Brasilia, Brazil (AP) - With Barack Obama on the ballot in at least eight local elections in Brazil, you might think the Democratic presidential candidate is keeping his options open in case John McCain winds up in the White House.
Not at all. Due to a quirk in Brazilian electoral law, candidates can put any name they want on the ballot, as long as it isn't offensive. At least eight candidates have chosen to be known as "Barack Obama."
The Illinois senator is hugely popular in Brazil. The prospect of a black U.S. president has generated enthusiasm across the country, where more people call themselves black than anywhere except Nigeria.

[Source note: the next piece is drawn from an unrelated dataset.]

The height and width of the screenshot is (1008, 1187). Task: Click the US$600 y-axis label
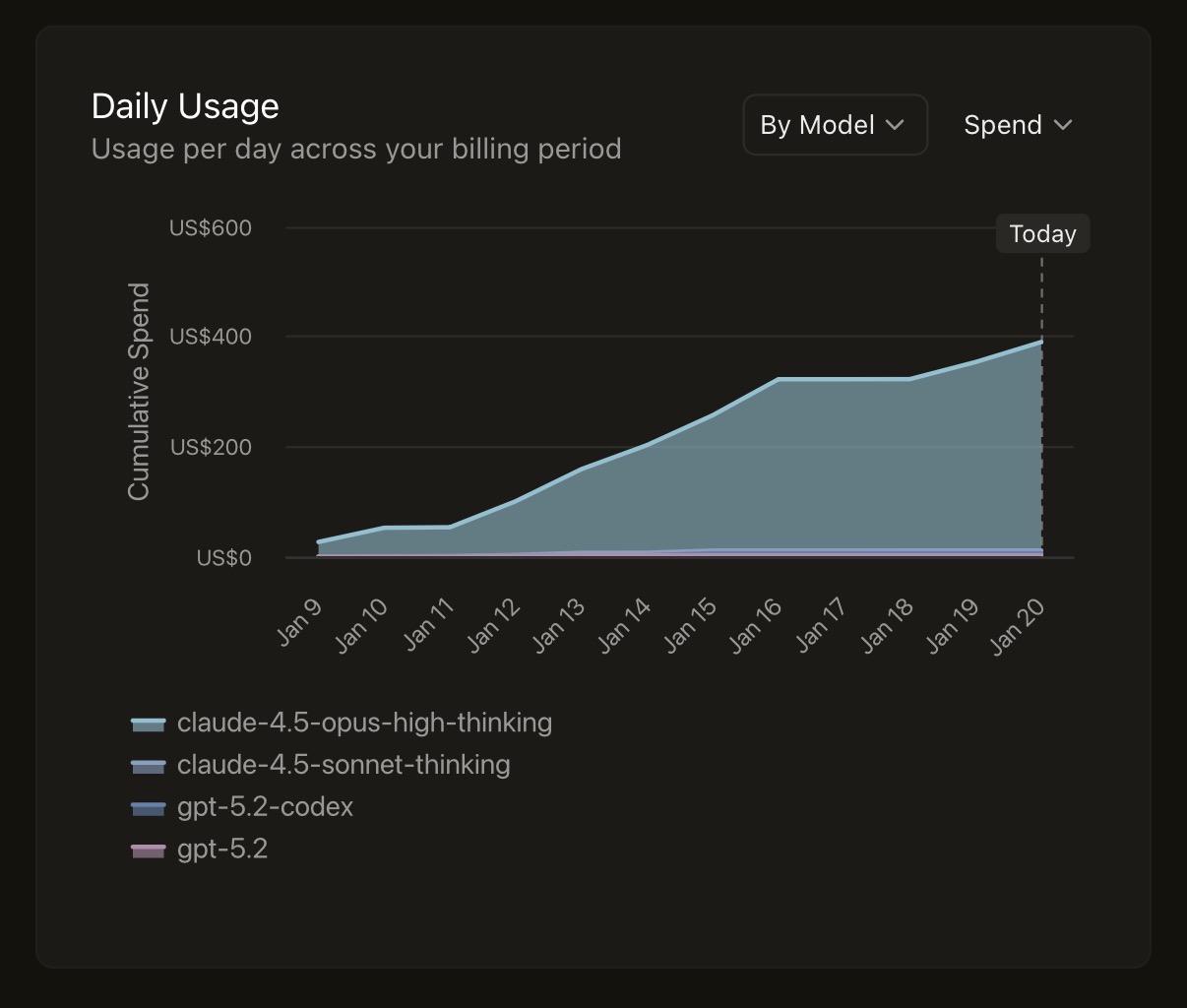point(211,228)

Many Brazilian candidates are hoping they can ride his distant coattails into office.
Alexandre Nunes Jacinto, a 48-year-old air conditioner salesman, says his candidacy for city council in the dusty northeastern town of Petrolina is partly a tribute to the American. He read Obama's biography four years ago and was impressed with the way he crossed racial barriers.

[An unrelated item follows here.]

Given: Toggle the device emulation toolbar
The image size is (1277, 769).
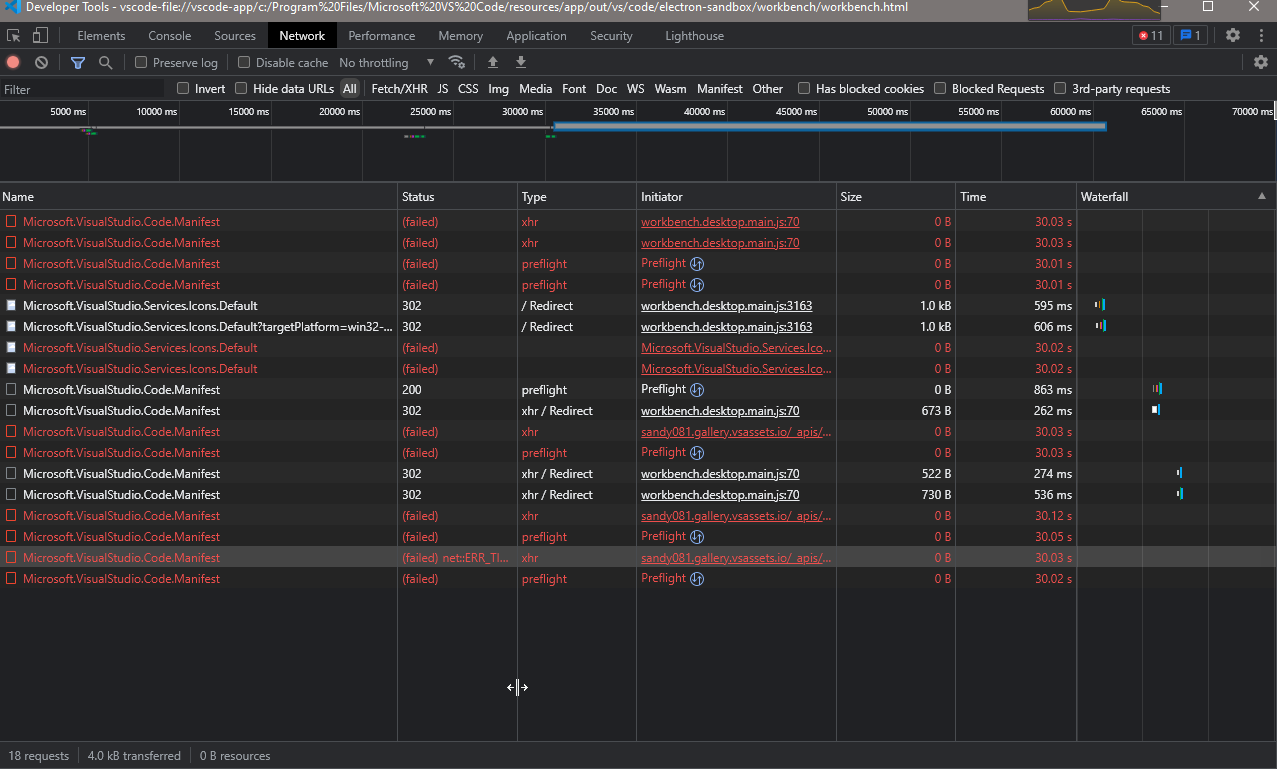Looking at the screenshot, I should tap(39, 35).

"Like Barack, I believe racism is something we should overcome," Nunes told The Associated Press.
Claudio Henrique dos Anjos, who's running for mayor of Belford Roxo on the outskirts of Rio de Janeiro, took the name Barack Obama de Belford Roxo.

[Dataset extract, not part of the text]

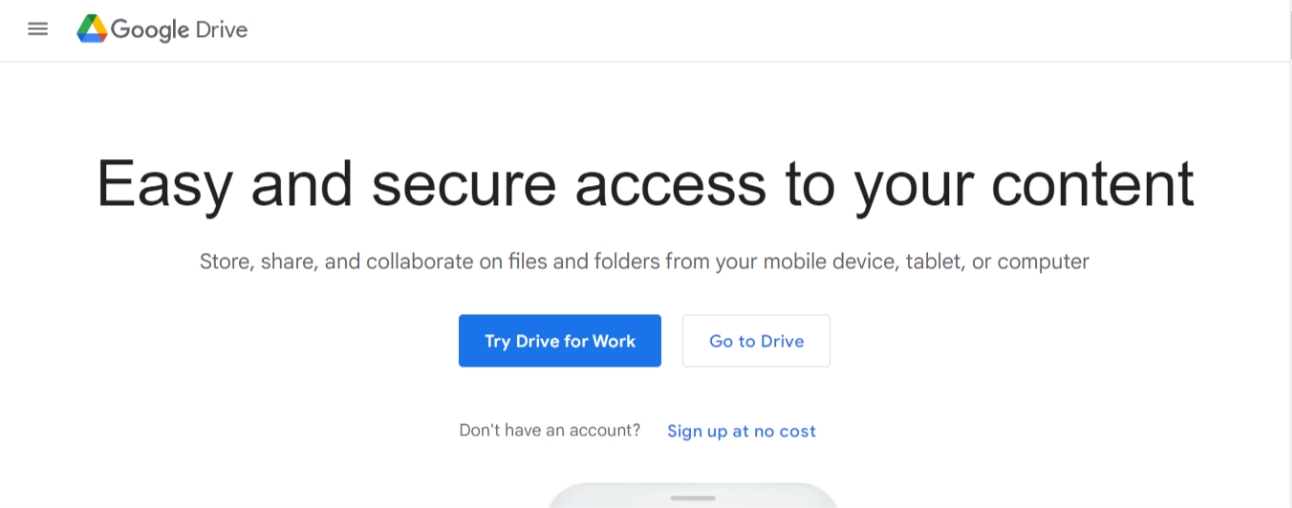
Task: Click the Google Drive triangle logo
Action: pos(92,29)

"I intend to enter into history as the first black governor of Belford Roxo, just like the American Barack Obama intends to enter history as the first black president of the United States," he told the newspaper O Globo.
Some of the candidates say the changing identity doesn't just apply to the campaign trail.
"Since I registered my new name, Alexandre died," Jacinto said. "Now everybody calls me Barack."